Oral
in
Workshop: The First Workshop on Large Foundation Models for Educational Assessment
Automated Feedback Generation for Open-Ended Questions: Insights from Fine-Tuned LLMs
Elisabetta Mazzullo · Okan Bulut
Timely, personalized, and actionable feedback is essential for effective learning but challenging to deliver at scale. Automated feedback generation (AFG) using large language models (LLMs) can be a promising solution to address this challenge. While existing studies using out-of-the-box LLMs and prompting strategies have shown promise, there is room for improvement. This study investigates the fine-tuning of OpenAI’s GPT-3.5-turbo for AFG. We developed feedback for open-ended situational judgment questions, and this small set of hand-crafted feedback examples was used to fine-tune the pre-trained LLM using specific prompting strategies. Our evaluation, conducted by independent judges and test experts, found that the feedback generated by our fine-tuned GPT-3.5-turbo model achieved high user satisfaction (84.8\%) and met key structural quality criteria (72.9\%).

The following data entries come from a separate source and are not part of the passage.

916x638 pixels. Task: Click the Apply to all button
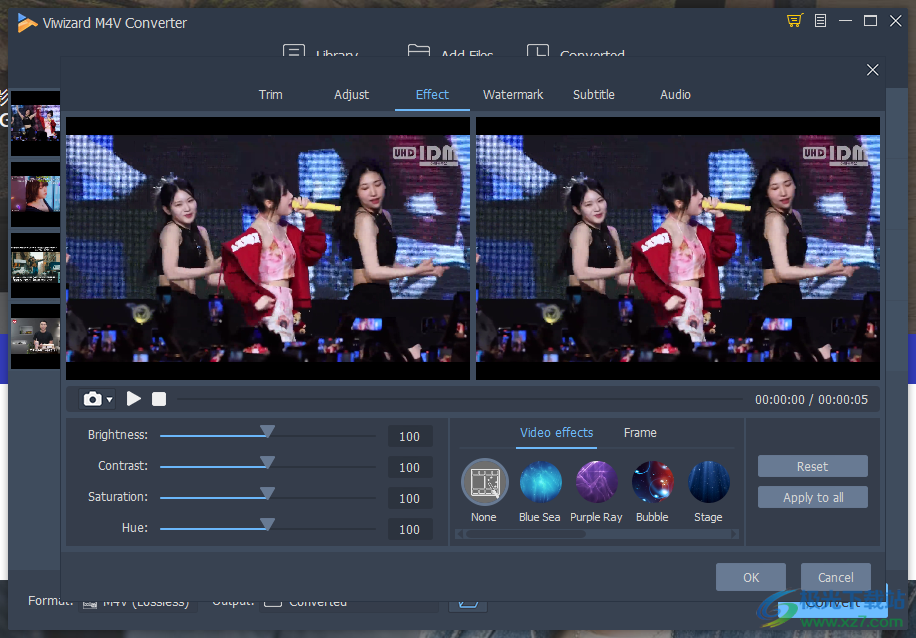(x=812, y=498)
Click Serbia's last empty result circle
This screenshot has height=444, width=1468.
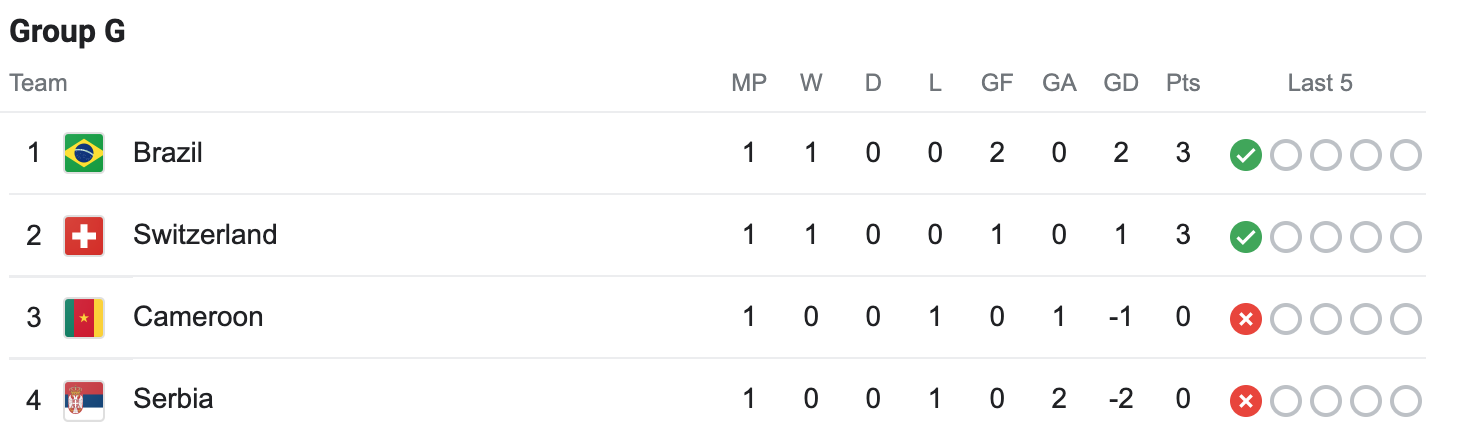point(1405,401)
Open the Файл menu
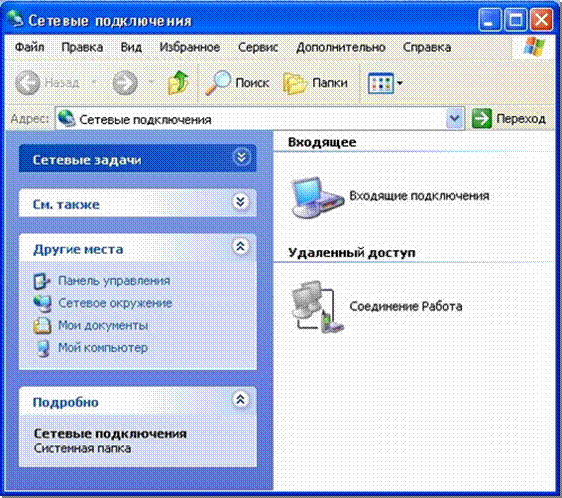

Also, the model generalized effectively across different items, providing feedback consistent with instructions, regardless of the respondent's performance level, English proficiency, or student status. However, some feedback statements still contained linguistic errors, lacked focused suggestions, or seemed generic. We discuss potential solutions to these issues, along with implications for developing LLM-supported AFG systems and their adoption in high-stakes settings.